October 27, 2008 by HME Business

AAHomecare has released a 13-point plan that it says would eliminate most Medicare fraud typically attributed to the HME industry and help recoup billions of lost dollars.

“Taxpayer dollars lost to fraud represent theft of resources needed by seniors and people with disabilities,” said AAHomecare President and CEO Tyler Wilson. “So, we are sharing these aggressive new recommendations with Medicare and its contractors, Congress, the Department of Justice and the FBI in the hope that we can keep criminals away from the Medicare program.”

The new plan includes the following steps:

•    Mandate site inspections for all new HME providers. AAHomecare says a July GAO report underscored the need for CMS to ensure that its contractors are conducting effective site inspections for all new applicants for a Medicare supplier number.

•    Require site inspections for all HME provider renewals. The plan says all renewal applications should require an in-person visit by the National Supplier Clearinghouse (NSC), the CMS contractor that ensures integrity in the Medicare program.

•    Improve validation of new providers. The association says that additional validation of new providers should be included in a comprehensive application process for obtaining a Medicare supplier number.

•    Require two additional random, unannounced site visits for all new providers. The plan calls for two unannounced site visits that should be conducted by NSC during the first year of operation for new HME providers.

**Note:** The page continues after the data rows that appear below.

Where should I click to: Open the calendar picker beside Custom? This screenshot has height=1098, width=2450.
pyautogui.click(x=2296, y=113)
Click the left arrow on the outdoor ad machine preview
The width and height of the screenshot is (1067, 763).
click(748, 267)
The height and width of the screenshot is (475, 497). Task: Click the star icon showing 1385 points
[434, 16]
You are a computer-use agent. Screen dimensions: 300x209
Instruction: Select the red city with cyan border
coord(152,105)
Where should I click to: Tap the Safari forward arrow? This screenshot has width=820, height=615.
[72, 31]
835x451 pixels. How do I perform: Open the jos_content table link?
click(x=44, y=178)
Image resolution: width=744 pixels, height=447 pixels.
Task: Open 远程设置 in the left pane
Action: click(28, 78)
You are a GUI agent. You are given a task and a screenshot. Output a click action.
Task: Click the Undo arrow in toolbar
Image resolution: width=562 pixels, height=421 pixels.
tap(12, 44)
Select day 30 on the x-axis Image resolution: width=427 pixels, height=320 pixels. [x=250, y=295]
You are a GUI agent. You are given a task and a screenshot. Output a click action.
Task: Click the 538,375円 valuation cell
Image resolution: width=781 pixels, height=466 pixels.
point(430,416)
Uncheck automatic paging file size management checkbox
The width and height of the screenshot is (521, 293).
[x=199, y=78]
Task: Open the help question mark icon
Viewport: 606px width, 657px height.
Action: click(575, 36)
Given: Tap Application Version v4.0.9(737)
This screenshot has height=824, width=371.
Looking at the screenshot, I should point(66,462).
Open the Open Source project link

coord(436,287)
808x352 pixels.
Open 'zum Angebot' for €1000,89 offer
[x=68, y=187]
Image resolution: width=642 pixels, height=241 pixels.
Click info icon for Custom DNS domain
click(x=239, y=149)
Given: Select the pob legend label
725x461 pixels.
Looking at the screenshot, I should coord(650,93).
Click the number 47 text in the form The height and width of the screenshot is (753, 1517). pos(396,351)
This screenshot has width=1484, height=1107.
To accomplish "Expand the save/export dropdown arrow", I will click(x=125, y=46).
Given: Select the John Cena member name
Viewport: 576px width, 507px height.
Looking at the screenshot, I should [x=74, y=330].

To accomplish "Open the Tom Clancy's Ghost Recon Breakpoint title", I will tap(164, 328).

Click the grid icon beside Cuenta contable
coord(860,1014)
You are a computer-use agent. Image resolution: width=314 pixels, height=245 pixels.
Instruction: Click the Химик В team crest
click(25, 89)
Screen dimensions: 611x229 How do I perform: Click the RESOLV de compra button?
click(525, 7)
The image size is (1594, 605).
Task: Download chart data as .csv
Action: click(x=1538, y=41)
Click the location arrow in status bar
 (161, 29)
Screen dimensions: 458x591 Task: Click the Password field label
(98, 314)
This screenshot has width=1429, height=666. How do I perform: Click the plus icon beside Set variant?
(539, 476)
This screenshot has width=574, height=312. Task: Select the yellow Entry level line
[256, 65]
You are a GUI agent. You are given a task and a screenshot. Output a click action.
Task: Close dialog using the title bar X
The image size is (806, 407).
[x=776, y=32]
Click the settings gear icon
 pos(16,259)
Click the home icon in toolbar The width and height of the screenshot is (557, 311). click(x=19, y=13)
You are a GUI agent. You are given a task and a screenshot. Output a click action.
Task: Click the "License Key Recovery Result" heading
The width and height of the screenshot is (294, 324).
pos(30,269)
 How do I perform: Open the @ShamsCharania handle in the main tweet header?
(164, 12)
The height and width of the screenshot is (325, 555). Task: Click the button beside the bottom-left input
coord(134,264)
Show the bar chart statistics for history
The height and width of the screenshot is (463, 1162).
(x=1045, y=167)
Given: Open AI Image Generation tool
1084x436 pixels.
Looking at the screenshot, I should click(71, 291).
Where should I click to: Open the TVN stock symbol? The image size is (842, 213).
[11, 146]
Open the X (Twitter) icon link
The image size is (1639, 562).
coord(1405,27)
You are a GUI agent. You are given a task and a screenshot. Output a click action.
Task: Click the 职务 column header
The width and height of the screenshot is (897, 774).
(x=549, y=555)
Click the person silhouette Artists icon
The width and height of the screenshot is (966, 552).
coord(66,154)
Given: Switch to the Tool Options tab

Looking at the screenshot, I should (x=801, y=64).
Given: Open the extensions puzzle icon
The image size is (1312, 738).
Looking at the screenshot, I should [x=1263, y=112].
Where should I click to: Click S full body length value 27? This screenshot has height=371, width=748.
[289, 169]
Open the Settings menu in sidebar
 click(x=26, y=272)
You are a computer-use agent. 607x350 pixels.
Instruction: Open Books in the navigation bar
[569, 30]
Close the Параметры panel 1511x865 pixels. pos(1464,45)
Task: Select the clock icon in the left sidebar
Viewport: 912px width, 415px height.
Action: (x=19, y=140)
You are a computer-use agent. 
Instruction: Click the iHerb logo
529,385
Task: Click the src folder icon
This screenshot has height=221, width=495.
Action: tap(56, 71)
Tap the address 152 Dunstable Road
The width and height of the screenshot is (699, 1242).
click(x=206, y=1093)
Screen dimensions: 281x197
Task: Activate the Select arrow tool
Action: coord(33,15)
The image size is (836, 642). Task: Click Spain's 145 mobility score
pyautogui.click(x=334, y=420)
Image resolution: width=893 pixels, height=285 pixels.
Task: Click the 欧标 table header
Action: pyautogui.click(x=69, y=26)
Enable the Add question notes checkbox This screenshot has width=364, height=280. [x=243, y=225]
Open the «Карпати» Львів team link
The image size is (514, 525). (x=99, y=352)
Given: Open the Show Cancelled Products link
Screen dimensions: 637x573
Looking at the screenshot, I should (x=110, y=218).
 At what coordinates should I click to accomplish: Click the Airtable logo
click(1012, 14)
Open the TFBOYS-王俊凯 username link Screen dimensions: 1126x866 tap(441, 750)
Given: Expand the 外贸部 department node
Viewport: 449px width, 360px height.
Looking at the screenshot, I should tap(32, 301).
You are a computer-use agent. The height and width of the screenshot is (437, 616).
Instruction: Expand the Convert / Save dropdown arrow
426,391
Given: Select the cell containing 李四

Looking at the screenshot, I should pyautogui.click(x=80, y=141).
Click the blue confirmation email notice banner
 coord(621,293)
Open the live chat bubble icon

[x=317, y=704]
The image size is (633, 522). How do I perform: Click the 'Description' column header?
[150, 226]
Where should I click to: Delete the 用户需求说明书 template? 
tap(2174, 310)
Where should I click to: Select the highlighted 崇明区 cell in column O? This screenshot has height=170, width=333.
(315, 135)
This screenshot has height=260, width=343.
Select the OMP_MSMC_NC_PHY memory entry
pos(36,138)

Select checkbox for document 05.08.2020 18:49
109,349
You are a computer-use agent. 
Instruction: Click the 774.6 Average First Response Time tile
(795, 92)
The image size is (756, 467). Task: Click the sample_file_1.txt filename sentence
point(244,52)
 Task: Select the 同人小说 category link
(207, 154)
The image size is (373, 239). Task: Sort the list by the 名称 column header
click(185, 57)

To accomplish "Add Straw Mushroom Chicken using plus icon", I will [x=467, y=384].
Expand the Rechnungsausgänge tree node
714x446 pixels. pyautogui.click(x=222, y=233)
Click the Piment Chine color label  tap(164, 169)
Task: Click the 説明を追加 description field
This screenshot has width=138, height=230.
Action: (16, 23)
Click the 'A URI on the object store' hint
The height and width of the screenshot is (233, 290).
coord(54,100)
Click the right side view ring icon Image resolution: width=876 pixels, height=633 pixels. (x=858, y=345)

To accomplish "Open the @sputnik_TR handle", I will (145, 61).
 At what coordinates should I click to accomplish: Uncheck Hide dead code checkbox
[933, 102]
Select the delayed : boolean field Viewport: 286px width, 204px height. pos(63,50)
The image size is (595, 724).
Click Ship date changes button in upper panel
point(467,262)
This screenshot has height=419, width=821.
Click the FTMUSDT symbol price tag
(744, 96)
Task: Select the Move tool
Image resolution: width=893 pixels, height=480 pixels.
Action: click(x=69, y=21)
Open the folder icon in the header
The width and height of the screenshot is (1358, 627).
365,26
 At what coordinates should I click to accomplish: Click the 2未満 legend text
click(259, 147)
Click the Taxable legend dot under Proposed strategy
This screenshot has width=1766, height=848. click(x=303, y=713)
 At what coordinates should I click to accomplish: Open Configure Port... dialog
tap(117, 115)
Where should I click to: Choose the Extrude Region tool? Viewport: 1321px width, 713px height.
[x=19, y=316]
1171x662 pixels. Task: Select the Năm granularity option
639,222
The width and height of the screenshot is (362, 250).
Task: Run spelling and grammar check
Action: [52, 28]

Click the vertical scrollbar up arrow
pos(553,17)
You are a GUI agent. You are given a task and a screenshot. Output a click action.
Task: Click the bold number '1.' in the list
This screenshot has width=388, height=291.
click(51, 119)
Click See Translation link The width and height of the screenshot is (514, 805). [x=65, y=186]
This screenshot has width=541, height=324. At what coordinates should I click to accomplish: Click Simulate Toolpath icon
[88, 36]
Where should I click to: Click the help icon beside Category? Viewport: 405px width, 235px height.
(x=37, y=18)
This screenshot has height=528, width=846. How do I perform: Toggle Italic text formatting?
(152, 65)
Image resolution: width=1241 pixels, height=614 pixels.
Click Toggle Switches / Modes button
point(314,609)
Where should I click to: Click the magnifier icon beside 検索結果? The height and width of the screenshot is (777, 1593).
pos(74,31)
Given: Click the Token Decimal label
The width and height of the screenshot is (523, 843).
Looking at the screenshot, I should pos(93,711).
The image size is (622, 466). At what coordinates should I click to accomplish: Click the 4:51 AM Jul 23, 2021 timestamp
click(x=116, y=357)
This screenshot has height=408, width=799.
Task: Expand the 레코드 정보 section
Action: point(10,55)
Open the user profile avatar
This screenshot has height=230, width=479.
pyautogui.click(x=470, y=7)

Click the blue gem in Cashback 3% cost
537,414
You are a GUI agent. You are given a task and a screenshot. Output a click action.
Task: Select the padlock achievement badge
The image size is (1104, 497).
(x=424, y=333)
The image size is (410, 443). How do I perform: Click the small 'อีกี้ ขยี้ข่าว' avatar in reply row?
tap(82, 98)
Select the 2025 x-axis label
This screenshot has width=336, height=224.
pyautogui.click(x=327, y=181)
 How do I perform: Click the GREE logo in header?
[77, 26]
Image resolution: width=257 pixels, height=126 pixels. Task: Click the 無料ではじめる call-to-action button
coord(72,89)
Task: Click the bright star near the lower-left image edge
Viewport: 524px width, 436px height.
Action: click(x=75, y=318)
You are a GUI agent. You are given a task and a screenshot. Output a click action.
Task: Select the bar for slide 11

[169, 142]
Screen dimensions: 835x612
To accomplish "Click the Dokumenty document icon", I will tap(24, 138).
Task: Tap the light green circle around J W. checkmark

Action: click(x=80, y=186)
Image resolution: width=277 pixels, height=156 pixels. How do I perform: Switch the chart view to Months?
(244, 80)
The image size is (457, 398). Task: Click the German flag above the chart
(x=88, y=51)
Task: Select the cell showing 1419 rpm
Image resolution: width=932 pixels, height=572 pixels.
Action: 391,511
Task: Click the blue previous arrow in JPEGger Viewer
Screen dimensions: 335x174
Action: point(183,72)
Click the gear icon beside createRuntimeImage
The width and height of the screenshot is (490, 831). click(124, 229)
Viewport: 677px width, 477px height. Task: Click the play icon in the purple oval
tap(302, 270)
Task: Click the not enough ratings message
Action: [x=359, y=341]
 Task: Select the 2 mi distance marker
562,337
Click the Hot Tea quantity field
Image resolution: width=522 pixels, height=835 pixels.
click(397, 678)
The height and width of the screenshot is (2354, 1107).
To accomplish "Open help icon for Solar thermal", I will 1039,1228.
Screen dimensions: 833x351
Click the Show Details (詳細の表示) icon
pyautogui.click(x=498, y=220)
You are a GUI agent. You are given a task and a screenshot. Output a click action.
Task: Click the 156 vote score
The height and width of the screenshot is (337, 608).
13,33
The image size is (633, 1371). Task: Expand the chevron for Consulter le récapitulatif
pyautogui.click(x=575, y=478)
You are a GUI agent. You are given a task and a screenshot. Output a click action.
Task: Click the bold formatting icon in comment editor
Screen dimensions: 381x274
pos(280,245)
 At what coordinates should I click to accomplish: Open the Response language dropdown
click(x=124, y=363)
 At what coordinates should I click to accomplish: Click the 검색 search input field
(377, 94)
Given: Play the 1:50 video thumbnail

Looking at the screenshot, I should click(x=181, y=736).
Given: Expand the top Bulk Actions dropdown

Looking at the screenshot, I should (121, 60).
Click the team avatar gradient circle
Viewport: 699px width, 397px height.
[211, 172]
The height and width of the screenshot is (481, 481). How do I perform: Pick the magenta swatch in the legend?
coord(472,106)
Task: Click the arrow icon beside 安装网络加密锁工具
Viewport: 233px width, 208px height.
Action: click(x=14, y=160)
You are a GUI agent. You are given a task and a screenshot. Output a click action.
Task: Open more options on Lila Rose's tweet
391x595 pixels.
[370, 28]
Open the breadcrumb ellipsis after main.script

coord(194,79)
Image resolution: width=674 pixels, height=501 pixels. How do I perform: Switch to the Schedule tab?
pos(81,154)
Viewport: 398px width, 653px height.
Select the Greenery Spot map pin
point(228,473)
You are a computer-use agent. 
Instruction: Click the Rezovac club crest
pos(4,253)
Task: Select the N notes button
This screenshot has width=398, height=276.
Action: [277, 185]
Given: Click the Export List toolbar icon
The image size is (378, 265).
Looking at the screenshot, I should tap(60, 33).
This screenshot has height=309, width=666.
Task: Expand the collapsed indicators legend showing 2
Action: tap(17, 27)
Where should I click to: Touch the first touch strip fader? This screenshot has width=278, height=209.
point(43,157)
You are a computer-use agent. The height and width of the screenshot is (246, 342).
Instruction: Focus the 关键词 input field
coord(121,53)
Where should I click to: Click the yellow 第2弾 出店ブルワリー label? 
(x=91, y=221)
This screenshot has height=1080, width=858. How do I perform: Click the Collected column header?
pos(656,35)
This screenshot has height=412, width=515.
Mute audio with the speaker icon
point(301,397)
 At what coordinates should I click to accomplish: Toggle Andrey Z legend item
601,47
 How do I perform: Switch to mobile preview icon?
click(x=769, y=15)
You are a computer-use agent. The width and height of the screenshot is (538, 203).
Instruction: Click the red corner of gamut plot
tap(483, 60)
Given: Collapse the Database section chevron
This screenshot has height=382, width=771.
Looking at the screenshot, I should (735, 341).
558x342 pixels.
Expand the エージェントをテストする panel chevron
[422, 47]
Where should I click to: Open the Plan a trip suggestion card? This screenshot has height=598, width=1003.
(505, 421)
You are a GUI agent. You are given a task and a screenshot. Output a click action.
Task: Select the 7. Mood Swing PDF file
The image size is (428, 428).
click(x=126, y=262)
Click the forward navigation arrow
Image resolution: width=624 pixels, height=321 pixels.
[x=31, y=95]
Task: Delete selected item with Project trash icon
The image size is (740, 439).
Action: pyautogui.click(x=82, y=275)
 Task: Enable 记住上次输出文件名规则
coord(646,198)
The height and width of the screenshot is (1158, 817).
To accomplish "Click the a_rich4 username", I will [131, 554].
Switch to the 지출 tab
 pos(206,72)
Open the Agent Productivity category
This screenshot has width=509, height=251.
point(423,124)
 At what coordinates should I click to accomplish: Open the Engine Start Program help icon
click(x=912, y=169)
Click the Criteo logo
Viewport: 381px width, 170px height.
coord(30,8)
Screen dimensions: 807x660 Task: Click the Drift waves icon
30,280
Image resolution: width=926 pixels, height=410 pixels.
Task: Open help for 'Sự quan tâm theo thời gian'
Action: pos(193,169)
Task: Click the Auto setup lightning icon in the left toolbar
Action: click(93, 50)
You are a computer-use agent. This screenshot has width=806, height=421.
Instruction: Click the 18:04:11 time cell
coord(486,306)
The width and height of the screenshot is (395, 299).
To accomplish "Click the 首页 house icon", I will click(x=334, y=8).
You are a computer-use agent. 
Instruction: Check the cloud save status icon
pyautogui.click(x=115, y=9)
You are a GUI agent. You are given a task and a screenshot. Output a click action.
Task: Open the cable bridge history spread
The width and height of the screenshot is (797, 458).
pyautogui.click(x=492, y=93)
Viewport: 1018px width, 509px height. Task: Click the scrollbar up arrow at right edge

•    Require a six-month trial period for new providers. The plan says the NSC should issue a provisional, non-permanent supplier number to new suppliers for a six month trial period. After six months of demonstrated compliance, the provider would receive a standard supplier number.

•    Establish an anti-fraud office at Medicare. AAHomecare says CMS should establish an office with the sole mandate of coordinating detection and deterrence of fraud and improper payments across the Medicare and Medicaid programs.

•    Ensure proper federal funding for fraud prevention. The plan calls for increased federal funding to ensure that NSC completes site inspection and other anti-fraud measures.

•    Require post-payment audit reviews for all new providers. The association says that Medicare’s program to safeguard contractors should conduct post-payment sample reviews for six months worth of claims submitted to Medicare by new providers.

•    Conduct real-time claims analysis and a refocus on audit resources. The plan says Medicare must analyze billings of new and existing providers in real time to identify aberrant billing patterns more quickly.

•    Ensure all providers are qualified to offer the services for which they are billing. The association says a cross-check system within Medicare databases should ensure that homecare providers are qualified and accredited for the specific equipment and services for which they are billing.

•    Establish due process procedures for suppliers. The plan calls for CMS to develop written due process procedures for the Medicare supplier number process, including issuance, denial and revocation of the Medicare supplier number. The procedures must include, for example, an administrative appeals process and timelines.

•    Increase penalties and fines for fraud. The plan says Congress should establish more severe penalties for instances of buying or stealing beneficiaries’ Medicare numbers or physicians’ provider numbers that may be used to defraud the government.

•    Establish more rigorous quality standards. AAHomecare says that Medicare should ensure that all accrediting bodies are applying the same set of rigorous standards and degree of inspection to their clients.